Kristen Gyles | Some school punishments just don’t work
One Friday, during my high-school days, I sat in a class where the teacher issued a terse warning to a male student whose pants were apparently too tight. She made it clear that he needed to fix his pants because if he returned to school in the tights on Monday, he would not be allowed to stay in her class. She didn’t leave it there. She told him that she would send him out of the class and give him a ‘deportment mark’ and that she would also mark him as being truant.
He returned to school on Monday with his tights on, and refused to leave when she told him to get out. The boy has a brain. A teacher shouldn’t try to mark a student as being truant after ordering them out the class. He knows that. The class is now sitting and watching what she’ll do. Now, not only does she have an improperly attired student, but a blatantly defiant one.

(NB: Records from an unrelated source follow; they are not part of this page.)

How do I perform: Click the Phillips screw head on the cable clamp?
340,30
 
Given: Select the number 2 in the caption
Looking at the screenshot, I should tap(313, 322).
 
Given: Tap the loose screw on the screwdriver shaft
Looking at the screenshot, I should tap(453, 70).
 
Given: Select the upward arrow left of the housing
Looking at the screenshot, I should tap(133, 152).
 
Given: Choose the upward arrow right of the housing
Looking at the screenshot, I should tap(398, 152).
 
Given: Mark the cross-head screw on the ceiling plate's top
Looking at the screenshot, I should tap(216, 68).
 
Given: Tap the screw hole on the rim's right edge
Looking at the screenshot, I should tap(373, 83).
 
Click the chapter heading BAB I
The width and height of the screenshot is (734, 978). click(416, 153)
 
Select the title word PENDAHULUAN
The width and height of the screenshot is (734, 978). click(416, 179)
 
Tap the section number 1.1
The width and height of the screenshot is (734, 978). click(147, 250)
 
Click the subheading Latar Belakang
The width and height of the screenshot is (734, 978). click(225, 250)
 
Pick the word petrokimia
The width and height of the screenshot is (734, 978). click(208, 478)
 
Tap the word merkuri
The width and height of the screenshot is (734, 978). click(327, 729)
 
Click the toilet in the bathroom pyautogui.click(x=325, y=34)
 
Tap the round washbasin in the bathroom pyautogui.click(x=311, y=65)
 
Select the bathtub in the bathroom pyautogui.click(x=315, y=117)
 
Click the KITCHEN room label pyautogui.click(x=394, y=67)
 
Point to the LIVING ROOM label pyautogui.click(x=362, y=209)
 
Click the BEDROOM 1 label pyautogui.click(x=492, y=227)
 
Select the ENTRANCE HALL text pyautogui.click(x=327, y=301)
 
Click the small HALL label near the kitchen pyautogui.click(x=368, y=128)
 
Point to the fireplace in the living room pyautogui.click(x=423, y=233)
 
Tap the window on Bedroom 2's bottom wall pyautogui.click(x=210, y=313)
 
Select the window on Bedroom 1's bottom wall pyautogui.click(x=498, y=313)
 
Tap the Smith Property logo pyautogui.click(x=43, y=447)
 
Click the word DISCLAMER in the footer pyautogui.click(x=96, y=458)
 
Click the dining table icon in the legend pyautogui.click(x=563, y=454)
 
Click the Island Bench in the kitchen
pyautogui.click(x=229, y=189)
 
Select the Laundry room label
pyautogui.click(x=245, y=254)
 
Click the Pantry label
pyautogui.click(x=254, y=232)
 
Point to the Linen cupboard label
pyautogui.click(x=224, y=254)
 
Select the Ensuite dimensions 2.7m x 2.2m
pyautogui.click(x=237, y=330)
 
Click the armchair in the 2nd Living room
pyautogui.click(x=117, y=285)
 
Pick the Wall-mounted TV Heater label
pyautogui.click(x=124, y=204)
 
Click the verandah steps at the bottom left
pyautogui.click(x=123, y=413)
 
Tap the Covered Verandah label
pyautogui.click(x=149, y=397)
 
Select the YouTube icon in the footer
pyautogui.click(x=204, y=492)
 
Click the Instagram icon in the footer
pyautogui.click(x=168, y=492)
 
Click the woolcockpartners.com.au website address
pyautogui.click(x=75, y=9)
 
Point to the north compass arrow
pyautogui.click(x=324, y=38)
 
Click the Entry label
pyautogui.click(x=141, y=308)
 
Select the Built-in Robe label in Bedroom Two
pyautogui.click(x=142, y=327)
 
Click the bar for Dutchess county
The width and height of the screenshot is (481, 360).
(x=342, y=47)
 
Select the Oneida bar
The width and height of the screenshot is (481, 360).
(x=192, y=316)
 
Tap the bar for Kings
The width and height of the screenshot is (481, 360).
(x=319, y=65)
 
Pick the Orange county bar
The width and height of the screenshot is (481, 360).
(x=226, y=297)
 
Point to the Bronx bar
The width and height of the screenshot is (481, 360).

So, Miss stands her ground. She’s not teaching until he leaves the class with his tight pants. He’s sitting there and she’s sitting there. And the rest of us, tired of the stalemate, begin to occupy ourselves with reading, sleeping and quiet chatter, waiting on either of them to break the chokehold.
At the end of the class, to our surprise, she expresses her disappointment that the class did not help her to chase the boy out of the class. Wow!
In cases like these, not only is the teacher sure not to get support from the school, but they will also end up having to back down from their lofty declarations, reducing their own sense of control in the classroom. Truth be told, many teachers have found themselves in this position. It’s easy for a teacher to end up hanging their cap where they just can’t reach it. But, the nature of punishment in schools today, is partly to blame.
ARSENAL
Teachers are trying to use the tools available to them, but what do the teachers have in their arsenal? Detentions, demerits, order marks, deportment marks and other totally ridiculous and laughable means of punishment that hardly any child in the world really cares about. While the discussion is not about whether or not he should have been punished for sporting tights to school as school pants, the promised punishment was not much of a deterrent to begin with, because of its impotence.
Punishment has its place in schools. But given that the classroom is a high-stress arena with emotions typically flying in all directions, there needs to be clear criteria outlining the parameters of school punishment. Some students are abusive towards teachers and in some cases, the teachers react or retaliate in unmeasured ways that can potentially hurt the students.
For this reason, corporal punishment has rightfully been booted out of schools. Some students have returned home with swollen faces and bruised backs because teachers either lost their cool in the heat of classroom stress or simply indulged warped ideas about what appropriate discipline looks like. But, teachers who simply don’t like children or suffer from lack of sound judgement find creative ways of harming students even when corporal punishment is disallowed.
In 2016, for example, I distinctly remember an incident in which a child was apparently made to stand outside and look up at the sun as ‘punishment’. That wasn’t punishment. That was abuse. Regardless of what the child was thought to have done, that type of treatment would have only caused harm.
But, these occasional cases of lunacy aside, the banning of corporal punishment in schools has helped to protect students from many abuses. So, with corporal punishment having rightfully lost its status as an appropriate means of discipline, what else can be done to maintain discipline in schools?
MEANINGFUL AND EFFECTIVE
Get the students more involved in the actual work that needs to be done around the school. Punishment can be meaningful and effective.
It is the dream of many students to get a week off from school to spend at home lounging in front of the TV. Yet, somehow, someone thought sending students home from school for ‘suspension’ would be a deterrent to bad behaviour. Maybe way, wayyyyy back in the day, but not today.
Why not instead have the students participate in the sweeping and mopping of classrooms for the suspension period? Working in the school kitchen? Clearing litter from the school yard after lunch times? Weeding the school’s agricultural farm? But, please. End the ‘go-home’ suspensions. Furthermore, some students really need this type of exposure to certain tasks.
If schools adopt disciplinary programmes that involve activities like these, they simply need to declare from the outset what the expectations of students will be, following cases of misconduct. Parents may decide that their children are too good to scrub pots and mop floors, and can consequently find different schools.
One more thing. Giving overwhelming attention to bad behaving students only encourages them. So, asking a student to put their chewing gum on their forehead or having them tape a ‘bad behaviour’ sign on to their uniform, is a class clown’s dream.